Abstract

Objectives: There is no consensus regarding the management of isolated calf deep vein thrombosis (DVT). The aim of this study is to determine the proper management of isolated soleal, gastrocnemius, peroneal, and posterior tibial vein thrombosis in an outpatient population. We further aim to identify the results of management of below the knee DVT (BKDVT) with serial ultrasound imaging during a 30-day period vs anticoagulation. Methods: A retrospective review was conducted for records from January 2009 to December 2010 to identify patients with BKDVT. Trauma and inpatients were excluded from the study. Univariate and multivariate analyses were conducted as well as descriptive statistics of the data. Results: The study included 225 outpatients with isolated BKDVT. The cohort consisted of 41% male, predominantly Caucasian (88%) patients, who were a mean age of 64 years. Thrombus was present most frequently in the soleal vein (40.3%), followed by the gastrocnemius (25%), peroneal (23.5%), and the posterior tibial vein (11.3%). Anticoagulation was used to treat 30.7% of initially diagnosed BKDVTs.
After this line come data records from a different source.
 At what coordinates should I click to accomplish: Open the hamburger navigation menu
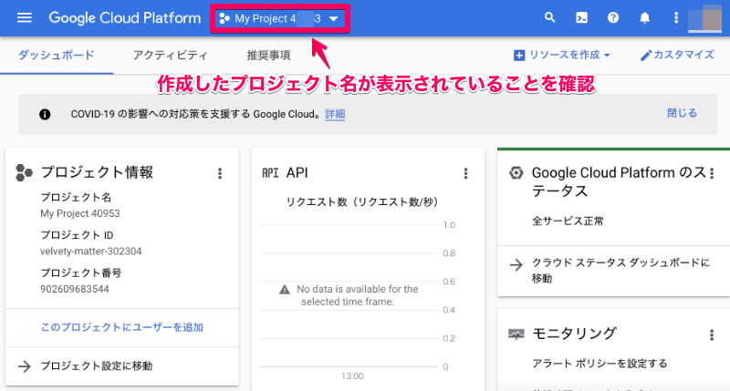tap(25, 18)
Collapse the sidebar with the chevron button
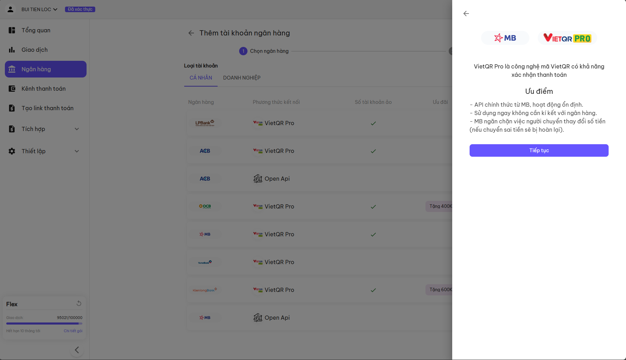The width and height of the screenshot is (626, 360). coord(77,350)
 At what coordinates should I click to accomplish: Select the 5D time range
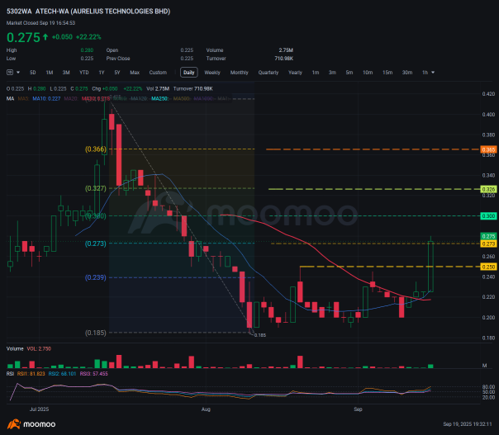click(x=33, y=73)
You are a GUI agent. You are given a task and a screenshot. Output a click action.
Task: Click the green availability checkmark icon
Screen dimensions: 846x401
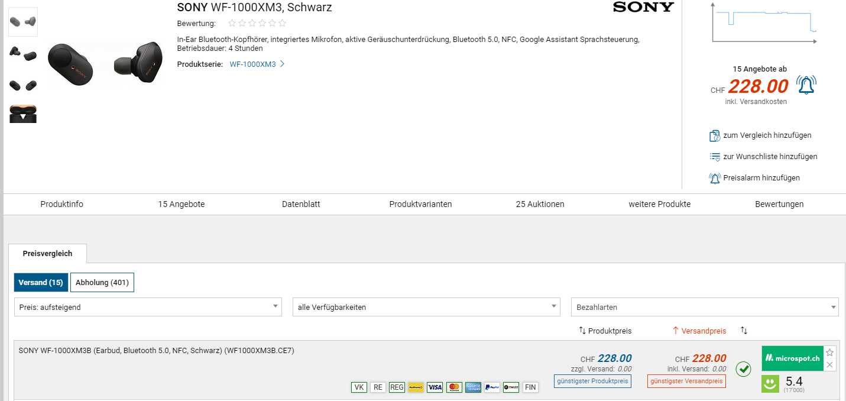(x=743, y=369)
No statistically significant difference was noted in the rate of proximal propagation (P .27), or pulmonary embolism (P .70) with or without anticoagulation. A decrease of new thrombus in additional calf veins was seen with anticoagulation, 1.4% vs 14.1% without anticoagulation (P .01). Conclusions: In an outpatient population, serial ultrasound imaging is adequate management for BKDVT. There is no significant reduction in the rate of pulmonary embolism or proximal propagation for patients managed with anticoagulation vs serial duplex ultrasound imaging for isolated calf DVT. Owing to the formation of new thrombus, serial ultrasound imaging is warranted in an outpatient population.